Un sistema modulare che cambia le regole
La vera rivoluzione delle Kboix è tutta qui: la possibilità di sostituire l’intersuola in pochi secondi, scegliendo tra tre opzioni diverse (più reattiva, più ammortizzata o intermedia), a seconda del terreno, del tipo di uscita o semplicemente delle preferenze del giorno. La tomaia – saldata alla suola – fa da struttura portante, accogliendo l’intersuola come un esoscheletro. È un concetto nuovo, audace e per certi versi ancora da rifinire, ma che ha un enorme potenziale. Anche perché, a ben vedere, è un’idea semplice: se la parte che si consuma più facilmente è l’intersuola, perché buttar via tutta la scarpa? Con questo sistema, si cambia solo quello che serve.

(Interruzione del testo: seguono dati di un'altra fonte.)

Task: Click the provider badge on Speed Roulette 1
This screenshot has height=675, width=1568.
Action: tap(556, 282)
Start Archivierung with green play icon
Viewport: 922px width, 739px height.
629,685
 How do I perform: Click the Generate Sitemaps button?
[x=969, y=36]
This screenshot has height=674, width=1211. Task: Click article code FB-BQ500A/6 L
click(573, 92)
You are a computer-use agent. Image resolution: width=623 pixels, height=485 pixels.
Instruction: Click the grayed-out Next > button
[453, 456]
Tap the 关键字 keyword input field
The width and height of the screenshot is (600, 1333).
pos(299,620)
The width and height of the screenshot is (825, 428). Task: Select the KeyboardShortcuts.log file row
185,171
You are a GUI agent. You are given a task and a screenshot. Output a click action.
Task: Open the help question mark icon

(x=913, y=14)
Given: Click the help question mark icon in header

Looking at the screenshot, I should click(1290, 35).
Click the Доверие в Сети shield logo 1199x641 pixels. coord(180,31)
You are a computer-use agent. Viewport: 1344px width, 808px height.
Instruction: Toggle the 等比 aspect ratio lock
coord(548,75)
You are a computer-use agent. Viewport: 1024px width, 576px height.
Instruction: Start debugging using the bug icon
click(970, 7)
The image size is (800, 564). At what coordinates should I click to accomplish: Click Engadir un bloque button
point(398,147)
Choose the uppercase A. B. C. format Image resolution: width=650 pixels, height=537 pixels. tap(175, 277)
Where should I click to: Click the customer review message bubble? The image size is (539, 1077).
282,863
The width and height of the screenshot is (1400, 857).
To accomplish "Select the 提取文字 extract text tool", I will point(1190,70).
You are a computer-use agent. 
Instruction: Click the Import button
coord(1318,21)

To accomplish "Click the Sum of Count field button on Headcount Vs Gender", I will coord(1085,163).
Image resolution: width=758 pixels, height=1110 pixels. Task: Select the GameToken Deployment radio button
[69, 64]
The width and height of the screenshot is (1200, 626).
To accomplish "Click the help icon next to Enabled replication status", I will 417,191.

La scarpa ha attraversato un lungo periodo di beta-testing, in cui Spirito Trail è stato attivamente coinvolto, insieme a un team eterogeneo di appassionati e professionisti del settore, nel testing e nel perfezionamento del prototipo finale della Kboix. La scarpa si è poi evoluta, utilizzando alcuni dei feedback raccolti sul campo, per migliorarne la vestibilità e l’efficacia. È stata un’esperienza diversa, nuova e arricchente per tutta “Kboix testing community”.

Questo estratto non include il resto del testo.